I usually am on either OpenSuse 11 or Ubuntu 9.04 . "What compiler do i use" is part of the problem. In python there is no choice its just "python somefile.py" same with php or ruby. I didn't know there were choices.
write w.c
#include <stdio.h>
int main(int argc, char *argv[]) {
int i;
for (i = 0; i < argc; ++i) {
printf("Param %d is '%s'\n", i, argv[i]);
}
return 0;
}
and compile with
gcc -Wall -o w w.c
run
./w
As rogeriopvl wrote in a comment, the compilation process is really simple. Just write up the code in somefile.c and
gcc -o somefile somefile.c && ./somefile
(if you're using GCC, and if not, your compiler of choice can probably be invoked similarly) Unless/until you start getting into more complicated projects, it's barely any more complicated than a scripting language. (Well... okay, you may need to link some libraries, once you get beyond the basics. But still, not a huge deal.)

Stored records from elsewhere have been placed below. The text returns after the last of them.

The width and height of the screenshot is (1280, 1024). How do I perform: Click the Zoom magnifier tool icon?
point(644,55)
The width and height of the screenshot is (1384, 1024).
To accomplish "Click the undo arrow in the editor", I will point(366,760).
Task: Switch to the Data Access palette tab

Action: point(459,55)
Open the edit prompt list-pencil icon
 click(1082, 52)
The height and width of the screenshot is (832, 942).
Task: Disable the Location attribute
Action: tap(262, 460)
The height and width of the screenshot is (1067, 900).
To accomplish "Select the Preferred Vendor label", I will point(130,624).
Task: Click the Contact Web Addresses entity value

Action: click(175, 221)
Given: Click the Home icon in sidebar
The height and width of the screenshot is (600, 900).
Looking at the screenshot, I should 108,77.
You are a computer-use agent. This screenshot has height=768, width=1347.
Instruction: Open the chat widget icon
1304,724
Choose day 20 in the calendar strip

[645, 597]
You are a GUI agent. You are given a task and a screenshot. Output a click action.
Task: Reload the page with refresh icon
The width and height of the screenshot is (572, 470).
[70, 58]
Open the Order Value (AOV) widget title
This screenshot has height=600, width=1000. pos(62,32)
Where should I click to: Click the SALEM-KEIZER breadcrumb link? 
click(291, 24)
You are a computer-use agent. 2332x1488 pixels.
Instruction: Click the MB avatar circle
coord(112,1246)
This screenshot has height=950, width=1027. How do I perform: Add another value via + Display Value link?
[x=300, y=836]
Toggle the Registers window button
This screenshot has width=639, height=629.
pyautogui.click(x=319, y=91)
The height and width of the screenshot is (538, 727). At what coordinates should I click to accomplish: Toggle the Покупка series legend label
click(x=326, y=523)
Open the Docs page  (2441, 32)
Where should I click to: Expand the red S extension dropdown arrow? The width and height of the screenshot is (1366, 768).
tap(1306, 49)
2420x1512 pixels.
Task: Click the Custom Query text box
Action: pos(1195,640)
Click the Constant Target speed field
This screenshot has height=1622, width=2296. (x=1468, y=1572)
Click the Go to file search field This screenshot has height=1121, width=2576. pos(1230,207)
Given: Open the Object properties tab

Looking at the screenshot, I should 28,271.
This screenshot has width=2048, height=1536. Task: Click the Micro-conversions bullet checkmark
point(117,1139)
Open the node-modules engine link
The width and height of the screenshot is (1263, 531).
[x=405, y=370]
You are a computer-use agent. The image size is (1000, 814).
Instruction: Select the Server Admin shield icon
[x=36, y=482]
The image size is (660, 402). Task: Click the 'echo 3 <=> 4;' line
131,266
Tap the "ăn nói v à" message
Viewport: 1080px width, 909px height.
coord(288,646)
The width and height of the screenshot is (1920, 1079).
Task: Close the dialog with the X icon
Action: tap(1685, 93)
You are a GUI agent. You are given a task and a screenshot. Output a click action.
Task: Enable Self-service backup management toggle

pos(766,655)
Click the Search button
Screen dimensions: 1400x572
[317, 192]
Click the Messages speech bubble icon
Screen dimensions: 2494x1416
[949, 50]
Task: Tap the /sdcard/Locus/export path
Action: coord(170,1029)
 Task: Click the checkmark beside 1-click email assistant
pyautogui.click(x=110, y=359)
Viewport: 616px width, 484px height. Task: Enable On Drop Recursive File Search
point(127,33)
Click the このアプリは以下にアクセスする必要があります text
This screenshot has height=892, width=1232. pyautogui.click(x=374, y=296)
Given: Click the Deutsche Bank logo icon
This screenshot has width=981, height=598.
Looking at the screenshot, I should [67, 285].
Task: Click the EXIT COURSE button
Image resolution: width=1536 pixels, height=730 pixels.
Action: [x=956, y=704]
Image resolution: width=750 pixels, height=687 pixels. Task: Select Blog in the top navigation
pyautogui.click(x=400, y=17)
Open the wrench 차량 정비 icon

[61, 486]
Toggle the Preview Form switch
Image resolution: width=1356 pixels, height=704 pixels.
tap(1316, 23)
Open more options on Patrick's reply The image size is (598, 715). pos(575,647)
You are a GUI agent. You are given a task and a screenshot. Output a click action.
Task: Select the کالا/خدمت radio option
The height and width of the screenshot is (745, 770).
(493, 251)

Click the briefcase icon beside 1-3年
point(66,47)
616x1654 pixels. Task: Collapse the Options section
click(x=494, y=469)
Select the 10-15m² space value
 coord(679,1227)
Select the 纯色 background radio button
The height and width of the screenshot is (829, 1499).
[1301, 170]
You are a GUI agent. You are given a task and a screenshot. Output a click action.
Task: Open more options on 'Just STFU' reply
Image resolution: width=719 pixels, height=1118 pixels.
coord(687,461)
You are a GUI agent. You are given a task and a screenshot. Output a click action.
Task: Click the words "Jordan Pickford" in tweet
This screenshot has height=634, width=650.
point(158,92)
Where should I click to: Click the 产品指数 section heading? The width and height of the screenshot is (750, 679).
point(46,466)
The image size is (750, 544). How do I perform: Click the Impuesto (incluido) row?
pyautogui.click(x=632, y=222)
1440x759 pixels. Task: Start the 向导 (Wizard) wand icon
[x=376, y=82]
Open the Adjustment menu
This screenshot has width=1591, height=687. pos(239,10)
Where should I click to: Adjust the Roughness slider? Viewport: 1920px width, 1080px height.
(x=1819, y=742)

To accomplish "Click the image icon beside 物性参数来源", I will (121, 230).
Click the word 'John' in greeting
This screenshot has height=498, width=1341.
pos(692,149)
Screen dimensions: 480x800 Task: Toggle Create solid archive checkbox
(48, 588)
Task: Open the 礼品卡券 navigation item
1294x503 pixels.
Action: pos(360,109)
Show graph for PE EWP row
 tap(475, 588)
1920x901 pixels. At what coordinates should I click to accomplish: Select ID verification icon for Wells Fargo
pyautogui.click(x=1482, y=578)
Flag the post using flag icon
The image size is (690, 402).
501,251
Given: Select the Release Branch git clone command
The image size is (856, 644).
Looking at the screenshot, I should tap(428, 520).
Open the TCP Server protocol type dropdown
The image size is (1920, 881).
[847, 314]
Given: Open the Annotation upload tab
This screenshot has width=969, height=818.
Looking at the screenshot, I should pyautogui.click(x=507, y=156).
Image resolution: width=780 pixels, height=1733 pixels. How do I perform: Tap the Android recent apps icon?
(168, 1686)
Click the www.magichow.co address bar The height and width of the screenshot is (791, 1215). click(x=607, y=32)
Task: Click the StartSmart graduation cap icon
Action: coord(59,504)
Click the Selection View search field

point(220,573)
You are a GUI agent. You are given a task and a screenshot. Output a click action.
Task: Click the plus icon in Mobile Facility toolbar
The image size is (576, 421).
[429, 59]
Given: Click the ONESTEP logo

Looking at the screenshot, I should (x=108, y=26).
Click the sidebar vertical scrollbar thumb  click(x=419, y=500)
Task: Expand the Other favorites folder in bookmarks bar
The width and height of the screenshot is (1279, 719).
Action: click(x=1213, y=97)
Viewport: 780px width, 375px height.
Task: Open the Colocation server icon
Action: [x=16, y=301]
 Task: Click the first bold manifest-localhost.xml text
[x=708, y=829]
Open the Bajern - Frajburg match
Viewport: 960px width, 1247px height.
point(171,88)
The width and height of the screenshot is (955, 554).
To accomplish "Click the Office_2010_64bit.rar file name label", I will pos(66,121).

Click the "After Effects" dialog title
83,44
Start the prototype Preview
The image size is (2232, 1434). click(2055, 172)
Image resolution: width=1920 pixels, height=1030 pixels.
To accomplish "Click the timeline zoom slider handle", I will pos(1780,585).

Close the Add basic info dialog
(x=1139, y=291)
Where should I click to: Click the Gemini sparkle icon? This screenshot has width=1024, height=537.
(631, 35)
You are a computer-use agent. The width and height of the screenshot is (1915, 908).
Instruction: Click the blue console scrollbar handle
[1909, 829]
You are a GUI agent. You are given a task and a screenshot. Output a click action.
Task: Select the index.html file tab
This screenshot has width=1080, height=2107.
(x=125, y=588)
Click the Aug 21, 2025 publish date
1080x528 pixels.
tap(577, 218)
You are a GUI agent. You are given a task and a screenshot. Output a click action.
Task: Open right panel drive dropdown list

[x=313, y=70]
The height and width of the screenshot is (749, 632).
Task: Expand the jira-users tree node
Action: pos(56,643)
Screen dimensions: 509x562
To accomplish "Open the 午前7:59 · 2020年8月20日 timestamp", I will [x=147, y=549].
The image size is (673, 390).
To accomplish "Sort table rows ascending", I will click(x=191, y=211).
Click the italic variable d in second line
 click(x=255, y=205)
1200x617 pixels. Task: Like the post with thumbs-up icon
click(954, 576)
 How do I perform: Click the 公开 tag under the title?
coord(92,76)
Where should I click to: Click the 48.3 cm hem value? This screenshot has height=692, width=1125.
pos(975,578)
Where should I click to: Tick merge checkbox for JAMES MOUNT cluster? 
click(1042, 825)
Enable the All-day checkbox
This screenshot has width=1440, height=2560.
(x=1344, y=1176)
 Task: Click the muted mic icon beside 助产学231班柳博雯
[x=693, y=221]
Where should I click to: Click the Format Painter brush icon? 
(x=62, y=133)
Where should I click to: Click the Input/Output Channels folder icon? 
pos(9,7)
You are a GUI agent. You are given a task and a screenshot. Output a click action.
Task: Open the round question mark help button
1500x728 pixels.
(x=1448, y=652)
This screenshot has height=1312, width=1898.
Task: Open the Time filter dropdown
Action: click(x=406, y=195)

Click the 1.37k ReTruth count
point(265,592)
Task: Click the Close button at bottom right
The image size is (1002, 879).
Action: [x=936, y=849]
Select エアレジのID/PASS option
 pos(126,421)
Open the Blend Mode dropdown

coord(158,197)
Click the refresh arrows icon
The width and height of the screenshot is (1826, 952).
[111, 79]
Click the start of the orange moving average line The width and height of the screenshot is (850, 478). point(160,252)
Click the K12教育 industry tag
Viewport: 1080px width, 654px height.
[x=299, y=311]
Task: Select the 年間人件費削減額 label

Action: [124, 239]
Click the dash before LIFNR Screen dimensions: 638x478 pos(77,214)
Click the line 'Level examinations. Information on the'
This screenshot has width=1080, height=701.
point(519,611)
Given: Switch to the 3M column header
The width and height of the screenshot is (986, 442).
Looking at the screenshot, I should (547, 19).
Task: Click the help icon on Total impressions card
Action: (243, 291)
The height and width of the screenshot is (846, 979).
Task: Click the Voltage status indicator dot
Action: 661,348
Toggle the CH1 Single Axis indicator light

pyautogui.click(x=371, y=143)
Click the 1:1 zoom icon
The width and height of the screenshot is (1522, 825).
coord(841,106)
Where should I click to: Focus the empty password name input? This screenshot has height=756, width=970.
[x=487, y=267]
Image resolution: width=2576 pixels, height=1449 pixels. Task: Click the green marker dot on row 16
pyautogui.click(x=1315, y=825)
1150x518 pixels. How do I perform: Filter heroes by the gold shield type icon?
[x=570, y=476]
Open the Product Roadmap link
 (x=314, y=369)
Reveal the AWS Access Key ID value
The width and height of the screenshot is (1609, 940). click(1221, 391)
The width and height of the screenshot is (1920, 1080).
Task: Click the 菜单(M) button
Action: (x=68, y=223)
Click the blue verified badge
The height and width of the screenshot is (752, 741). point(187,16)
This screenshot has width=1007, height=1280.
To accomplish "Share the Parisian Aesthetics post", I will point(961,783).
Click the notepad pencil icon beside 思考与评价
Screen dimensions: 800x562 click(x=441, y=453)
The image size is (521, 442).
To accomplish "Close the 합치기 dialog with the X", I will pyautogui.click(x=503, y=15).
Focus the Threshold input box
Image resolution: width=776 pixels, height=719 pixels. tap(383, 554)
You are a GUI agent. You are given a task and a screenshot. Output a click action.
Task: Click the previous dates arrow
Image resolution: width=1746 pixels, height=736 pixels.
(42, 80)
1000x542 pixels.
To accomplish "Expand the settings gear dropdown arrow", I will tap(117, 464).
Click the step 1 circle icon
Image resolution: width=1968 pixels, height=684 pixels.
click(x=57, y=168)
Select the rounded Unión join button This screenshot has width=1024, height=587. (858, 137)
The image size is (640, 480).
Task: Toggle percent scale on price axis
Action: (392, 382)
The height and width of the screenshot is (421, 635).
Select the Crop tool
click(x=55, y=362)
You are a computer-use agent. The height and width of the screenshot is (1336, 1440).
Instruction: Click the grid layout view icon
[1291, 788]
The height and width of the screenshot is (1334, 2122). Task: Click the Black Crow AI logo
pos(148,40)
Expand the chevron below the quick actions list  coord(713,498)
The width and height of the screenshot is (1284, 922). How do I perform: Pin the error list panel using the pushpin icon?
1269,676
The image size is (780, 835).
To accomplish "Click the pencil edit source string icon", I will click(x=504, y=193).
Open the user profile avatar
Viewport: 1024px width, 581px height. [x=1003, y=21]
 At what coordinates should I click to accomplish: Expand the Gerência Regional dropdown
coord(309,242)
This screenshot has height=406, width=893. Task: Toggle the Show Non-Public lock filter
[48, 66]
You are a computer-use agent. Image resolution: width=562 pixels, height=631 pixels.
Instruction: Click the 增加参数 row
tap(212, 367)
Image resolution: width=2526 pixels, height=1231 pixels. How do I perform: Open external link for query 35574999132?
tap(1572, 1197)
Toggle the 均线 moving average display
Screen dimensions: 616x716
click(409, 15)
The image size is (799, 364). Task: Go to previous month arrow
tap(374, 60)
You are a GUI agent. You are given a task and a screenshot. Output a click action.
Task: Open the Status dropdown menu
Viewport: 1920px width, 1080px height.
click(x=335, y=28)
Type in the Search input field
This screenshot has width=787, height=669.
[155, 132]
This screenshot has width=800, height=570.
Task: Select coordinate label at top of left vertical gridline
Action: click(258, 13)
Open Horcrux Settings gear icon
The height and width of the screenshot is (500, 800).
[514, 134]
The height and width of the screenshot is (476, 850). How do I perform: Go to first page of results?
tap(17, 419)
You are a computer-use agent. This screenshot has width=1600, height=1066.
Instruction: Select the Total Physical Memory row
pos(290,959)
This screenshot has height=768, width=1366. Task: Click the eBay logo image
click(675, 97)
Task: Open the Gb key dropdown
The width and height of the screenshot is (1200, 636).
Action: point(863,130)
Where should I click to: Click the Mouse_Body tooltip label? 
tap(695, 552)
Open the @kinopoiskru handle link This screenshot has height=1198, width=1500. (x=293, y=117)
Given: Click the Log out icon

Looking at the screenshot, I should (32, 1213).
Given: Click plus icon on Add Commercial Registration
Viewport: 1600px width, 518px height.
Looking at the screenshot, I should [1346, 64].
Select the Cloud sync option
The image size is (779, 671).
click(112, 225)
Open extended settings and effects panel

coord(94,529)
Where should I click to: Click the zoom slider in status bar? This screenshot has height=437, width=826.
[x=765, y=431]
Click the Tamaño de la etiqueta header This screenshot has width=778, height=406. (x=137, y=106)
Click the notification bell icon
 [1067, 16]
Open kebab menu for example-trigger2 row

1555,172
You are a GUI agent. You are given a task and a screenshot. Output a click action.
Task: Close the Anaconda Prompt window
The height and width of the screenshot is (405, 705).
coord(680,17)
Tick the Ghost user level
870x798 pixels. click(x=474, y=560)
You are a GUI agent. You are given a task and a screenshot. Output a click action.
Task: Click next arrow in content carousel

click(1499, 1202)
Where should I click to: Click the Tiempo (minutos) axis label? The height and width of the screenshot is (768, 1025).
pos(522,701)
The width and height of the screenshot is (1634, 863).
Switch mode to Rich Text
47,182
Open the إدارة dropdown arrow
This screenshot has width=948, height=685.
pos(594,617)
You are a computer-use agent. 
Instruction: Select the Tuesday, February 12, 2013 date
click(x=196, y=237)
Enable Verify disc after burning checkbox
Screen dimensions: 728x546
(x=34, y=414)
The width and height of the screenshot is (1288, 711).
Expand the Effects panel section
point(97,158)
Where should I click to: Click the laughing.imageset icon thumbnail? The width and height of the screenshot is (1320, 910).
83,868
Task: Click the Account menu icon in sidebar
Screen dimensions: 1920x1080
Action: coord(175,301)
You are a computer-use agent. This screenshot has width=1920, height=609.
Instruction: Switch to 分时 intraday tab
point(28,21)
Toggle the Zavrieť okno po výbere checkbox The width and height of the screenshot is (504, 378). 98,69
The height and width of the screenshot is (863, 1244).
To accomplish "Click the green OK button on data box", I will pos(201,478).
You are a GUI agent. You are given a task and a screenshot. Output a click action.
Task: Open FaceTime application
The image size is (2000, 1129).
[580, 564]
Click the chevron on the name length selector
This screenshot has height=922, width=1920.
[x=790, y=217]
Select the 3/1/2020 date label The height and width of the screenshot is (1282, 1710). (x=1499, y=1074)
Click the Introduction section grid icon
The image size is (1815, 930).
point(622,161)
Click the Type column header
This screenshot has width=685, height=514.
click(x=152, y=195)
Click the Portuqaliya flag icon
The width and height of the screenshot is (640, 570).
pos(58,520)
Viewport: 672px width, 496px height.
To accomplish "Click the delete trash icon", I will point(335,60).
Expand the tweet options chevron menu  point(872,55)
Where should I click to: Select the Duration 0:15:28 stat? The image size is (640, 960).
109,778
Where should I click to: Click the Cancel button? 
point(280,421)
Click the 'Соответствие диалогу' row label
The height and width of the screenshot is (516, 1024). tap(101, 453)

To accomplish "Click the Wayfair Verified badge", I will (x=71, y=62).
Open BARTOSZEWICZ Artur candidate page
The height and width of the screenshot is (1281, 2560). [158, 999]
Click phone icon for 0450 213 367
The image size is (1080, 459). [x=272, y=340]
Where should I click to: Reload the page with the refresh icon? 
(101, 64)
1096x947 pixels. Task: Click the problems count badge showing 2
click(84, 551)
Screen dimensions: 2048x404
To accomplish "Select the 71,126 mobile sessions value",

In fact, I did write myself a little shell script that allows me to use C as a scripting language. But the process for setting it up is a little more complicated than what you may want to get into at this stage - it's simpler to just run the compiler each time. Still, if you're interested, I can look up the directions (for Linux) and put them here.
C code needs to be compiled before the program can be run. The exact process is different depending on which platform and compiler you are working on.
For the most part, using an IDE (such as Visual studio, Eclipse, MonoDevelop, and a bunch of others) will do the nasty work for you so that you just have to press a button or click an icon. Download one of these
I asked myself this question when I was learning C. The problem here, if I can say this is a problem, is that C can be used in a broad range of applications and in a broad range of environments, which one with its own IDEs or compilers and libraries. Some examples where you can use C for real staff.
Embedded software. In this case you will probably use some lib.
Network programming (take a look at this book.
Device driver development.
Libraries (both for Linux/Windows and other OSs)
Well this list is endless.
O don't know if I help you with this question. If you give more details about what are you interested in, could be helpful
Good luck
The best advice I can give here is find a topic you're interested in, see if you can make a program to do what you want/assist in doing what you want/adding functionality to the interest of choice, and start coding.
This gives the bonus of doing something you're interested in, and at the same time making something that directly influences it. It should give the motivation to keep steaming onward with the learning process.
I'm working with C a lot at the moment with Linux Kernel modules and am relatively new to C. I've found this rewarding which I think is what's important for this sort of hobby 'temperature converter or a text-based rpg' type programming.
I also struggle finding an application of programming skills. Balance of challenge and reward is important I think.